My truth will set me free - kicking out Imposter Syndrome

I've had a love/hate relationship with SF for the last twenty years.  I was introduced to the genre by my ex-husband in the late seventies.  I didn't realise what a golden time that was for women in SF.  Lambeth Library introduced me to many women SF writers I'd never have known otherwise.  It was a period when I felt full of hope as a writer.  The genre held great promise for me.

What a contrast that time is with how I feel now.  The last fifteen years of so have felt like a desert for women in SF.  Some good women have been publishing stuff, and a fair few who were around in my golden age still continue to be published.  But one of the big changes for me is that I no longer work in London.  And on the provincial south coast of England, discovering SF books by women in my local bookshops became an impossible task.

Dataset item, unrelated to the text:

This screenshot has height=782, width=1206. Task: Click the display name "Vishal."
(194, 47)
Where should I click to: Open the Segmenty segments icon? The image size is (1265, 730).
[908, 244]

It got so bad a few years ago that the only books shelved under the SF section that were written by women were fantasy titles.  The message was clear: men write SF, women write fantasy.  And for a long while I believed that.  I felt embarrassed to be seen haunting the SF shelves, searching in vain for SF written by women.  And for quite some time that drove my Imposter Syndrome.  I was a woman, what the hell did I think I was doing, writing SF?  I hadn't read every published book in the genre, I wasn't a scientist, what did I seriously think I could contribute to the genre?  As you can see, my Imposter Syndrome was in full flow.

And then I started to read the bios of some of the male authors who wrote big SF books.  And found that many weren't scientists.  And some weren't anything like as well educated as I am.  And realised that the so-called science in their books was pseudo-science, invented in no different A way than I  invent things.  Then Ancillary Justice won every award going, and the rules changed.  Suddenly women did write SF again, and they were turning the genre around to examine issues important to women.

My truth is that I'm part of the 51% of the human race that is female.  I'm not a minority,  I have the right to write my truth, and I now do so.  My Imposter Syndrome is banished, and I'm now back browsing the SF bookshelves in bookshops.  I'm still not seeing enough women there, but at least I'm now expecting to find them.